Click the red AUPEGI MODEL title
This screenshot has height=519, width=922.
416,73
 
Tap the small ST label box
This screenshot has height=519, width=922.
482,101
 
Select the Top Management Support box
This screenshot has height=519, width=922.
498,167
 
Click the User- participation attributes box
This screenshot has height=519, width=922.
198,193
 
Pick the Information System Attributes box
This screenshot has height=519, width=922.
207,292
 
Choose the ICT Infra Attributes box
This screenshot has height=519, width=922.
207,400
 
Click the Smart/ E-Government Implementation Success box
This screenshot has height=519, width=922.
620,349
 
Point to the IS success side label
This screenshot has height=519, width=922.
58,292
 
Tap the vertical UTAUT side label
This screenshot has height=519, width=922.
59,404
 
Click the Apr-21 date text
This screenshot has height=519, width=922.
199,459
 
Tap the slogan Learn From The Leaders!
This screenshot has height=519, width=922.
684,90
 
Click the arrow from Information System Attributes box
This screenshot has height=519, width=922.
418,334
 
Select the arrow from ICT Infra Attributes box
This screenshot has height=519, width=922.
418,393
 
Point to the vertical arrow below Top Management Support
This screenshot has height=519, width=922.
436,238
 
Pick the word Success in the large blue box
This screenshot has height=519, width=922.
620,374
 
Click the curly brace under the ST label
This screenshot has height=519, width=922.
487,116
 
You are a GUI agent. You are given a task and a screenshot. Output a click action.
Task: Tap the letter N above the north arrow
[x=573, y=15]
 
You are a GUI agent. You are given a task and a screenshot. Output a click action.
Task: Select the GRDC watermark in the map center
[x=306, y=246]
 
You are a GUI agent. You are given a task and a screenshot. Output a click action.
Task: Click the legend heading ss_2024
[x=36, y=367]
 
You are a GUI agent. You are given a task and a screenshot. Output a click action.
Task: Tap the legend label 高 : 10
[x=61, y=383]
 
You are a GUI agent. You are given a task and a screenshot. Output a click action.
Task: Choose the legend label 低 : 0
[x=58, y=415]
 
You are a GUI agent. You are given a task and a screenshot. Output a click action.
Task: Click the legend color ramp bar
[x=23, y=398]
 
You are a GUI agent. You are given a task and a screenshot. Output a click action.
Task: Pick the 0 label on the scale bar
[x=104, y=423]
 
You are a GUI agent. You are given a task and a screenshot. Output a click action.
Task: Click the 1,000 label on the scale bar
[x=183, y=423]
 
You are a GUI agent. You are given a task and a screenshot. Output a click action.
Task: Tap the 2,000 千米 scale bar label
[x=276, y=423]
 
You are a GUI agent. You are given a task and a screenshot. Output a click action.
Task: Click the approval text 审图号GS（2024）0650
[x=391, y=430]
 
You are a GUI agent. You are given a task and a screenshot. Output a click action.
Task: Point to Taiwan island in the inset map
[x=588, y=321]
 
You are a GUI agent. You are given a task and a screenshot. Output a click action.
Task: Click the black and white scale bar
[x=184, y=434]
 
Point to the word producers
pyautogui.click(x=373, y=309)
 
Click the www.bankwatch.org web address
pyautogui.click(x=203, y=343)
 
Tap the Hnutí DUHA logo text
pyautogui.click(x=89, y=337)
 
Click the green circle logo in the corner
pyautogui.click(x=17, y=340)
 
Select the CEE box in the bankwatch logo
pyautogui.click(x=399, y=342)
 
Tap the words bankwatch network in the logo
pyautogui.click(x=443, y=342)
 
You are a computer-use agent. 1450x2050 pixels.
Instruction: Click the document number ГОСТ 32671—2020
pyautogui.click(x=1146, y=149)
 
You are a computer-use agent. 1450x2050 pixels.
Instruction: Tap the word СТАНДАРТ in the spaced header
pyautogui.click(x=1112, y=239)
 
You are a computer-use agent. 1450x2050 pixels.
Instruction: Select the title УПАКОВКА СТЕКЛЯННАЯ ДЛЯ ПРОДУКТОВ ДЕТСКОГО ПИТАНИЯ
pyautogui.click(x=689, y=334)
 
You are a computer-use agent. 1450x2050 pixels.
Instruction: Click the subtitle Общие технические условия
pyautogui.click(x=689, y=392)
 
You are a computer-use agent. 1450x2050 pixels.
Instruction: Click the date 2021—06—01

------------------------------------------------------------

Aim of the task
Render every line of the records above as a JSON list of strings, one string per line, with blank lines omitted.

Full output
[
  "Click the red AUPEGI MODEL title",
  "This screenshot has height=519, width=922.",
  "416,73",
  "Tap the small ST label box",
  "This screenshot has height=519, width=922.",
  "482,101",
  "Select the Top Management Support box",
  "This screenshot has height=519, width=922.",
  "498,167",
  "Click the User- participation attributes box",
  "This screenshot has height=519, width=922.",
  "198,193",
  "Pick the Information System Attributes box",
  "This screenshot has height=519, width=922.",
  "207,292",
  "Choose the ICT Infra Attributes box",
  "This screenshot has height=519, width=922.",
  "207,400",
  "Click the Smart/ E-Government Implementation Success box",
  "This screenshot has height=519, width=922.",
  "620,349",
  "Point to the IS success side label",
  "This screenshot has height=519, width=922.",
  "58,292",
  "Tap the vertical UTAUT side label",
  "This screenshot has height=519, width=922.",
  "59,404",
  "Click the Apr-21 date text",
  "This screenshot has height=519, width=922.",
  "199,459",
  "Tap the slogan Learn From The Leaders!",
  "This screenshot has height=519, width=922.",
  "684,90",
  "Click the arrow from Information System Attributes box",
  "This screenshot has height=519, width=922.",
  "418,334",
  "Select the arrow from ICT Infra Attributes box",
  "This screenshot has height=519, width=922.",
  "418,393",
  "Point to the vertical arrow below Top Management Support",
  "This screenshot has height=519, width=922.",
  "436,238",
  "Pick the word Success in the large blue box",
  "This screenshot has height=519, width=922.",
  "620,374",
  "Click the curly brace under the ST label",
  "This screenshot has height=519, width=922.",
  "487,116",
  "You are a GUI agent. You are given a task and a screenshot. Output a click action.",
  "Task: Tap the letter N above the north arrow",
  "[x=573, y=15]",
  "You are a GUI agent. You are given a task and a screenshot. Output a click action.",
  "Task: Select the GRDC watermark in the map center",
  "[x=306, y=246]",
  "You are a GUI agent. You are given a task and a screenshot. Output a click action.",
  "Task: Click the legend heading ss_2024",
  "[x=36, y=367]",
  "You are a GUI agent. You are given a task and a screenshot. Output a click action.",
  "Task: Tap the legend label 高 : 10",
  "[x=61, y=383]",
  "You are a GUI agent. You are given a task and a screenshot. Output a click action.",
  "Task: Choose the legend label 低 : 0",
  "[x=58, y=415]",
  "You are a GUI agent. You are given a task and a screenshot. Output a click action.",
  "Task: Click the legend color ramp bar",
  "[x=23, y=398]",
  "You are a GUI agent. You are given a task and a screenshot. Output a click action.",
  "Task: Pick the 0 label on the scale bar",
  "[x=104, y=423]",
  "You are a GUI agent. You are given a task and a screenshot. Output a click action.",
  "Task: Click the 1,000 label on the scale bar",
  "[x=183, y=423]",
  "You are a GUI agent. You are given a task and a screenshot. Output a click action.",
  "Task: Tap the 2,000 千米 scale bar label",
  "[x=276, y=423]",
  "You are a GUI agent. You are given a task and a screenshot. Output a click action.",
  "Task: Click the approval text 审图号GS（2024）0650",
  "[x=391, y=430]",
  "You are a GUI agent. You are given a task and a screenshot. Output a click action.",
  "Task: Point to Taiwan island in the inset map",
  "[x=588, y=321]",
  "You are a GUI agent. You are given a task and a screenshot. Output a click action.",
  "Task: Click the black and white scale bar",
  "[x=184, y=434]",
  "Point to the word producers",
  "pyautogui.click(x=373, y=309)",
  "Click the www.bankwatch.org web address",
  "pyautogui.click(x=203, y=343)",
  "Tap the Hnutí DUHA logo text",
  "pyautogui.click(x=89, y=337)",
  "Click the green circle logo in the corner",
  "pyautogui.click(x=17, y=340)",
  "Select the CEE box in the bankwatch logo",
  "pyautogui.click(x=399, y=342)",
  "Tap the words bankwatch network in the logo",
  "pyautogui.click(x=443, y=342)",
  "You are a computer-use agent. 1450x2050 pixels.",
  "Instruction: Click the document number ГОСТ 32671—2020",
  "pyautogui.click(x=1146, y=149)",
  "You are a computer-use agent. 1450x2050 pixels.",
  "Instruction: Tap the word СТАНДАРТ in the spaced header",
  "pyautogui.click(x=1112, y=239)",
  "You are a computer-use agent. 1450x2050 pixels.",
  "Instruction: Select the title УПАКОВКА СТЕКЛЯННАЯ ДЛЯ ПРОДУКТОВ ДЕТСКОГО ПИТАНИЯ",
  "pyautogui.click(x=689, y=334)",
  "You are a computer-use agent. 1450x2050 pixels.",
  "Instruction: Click the subtitle Общие технические условия",
  "pyautogui.click(x=689, y=392)",
  "You are a computer-use agent. 1450x2050 pixels.",
  "Instruction: Click the date 2021—06—01"
]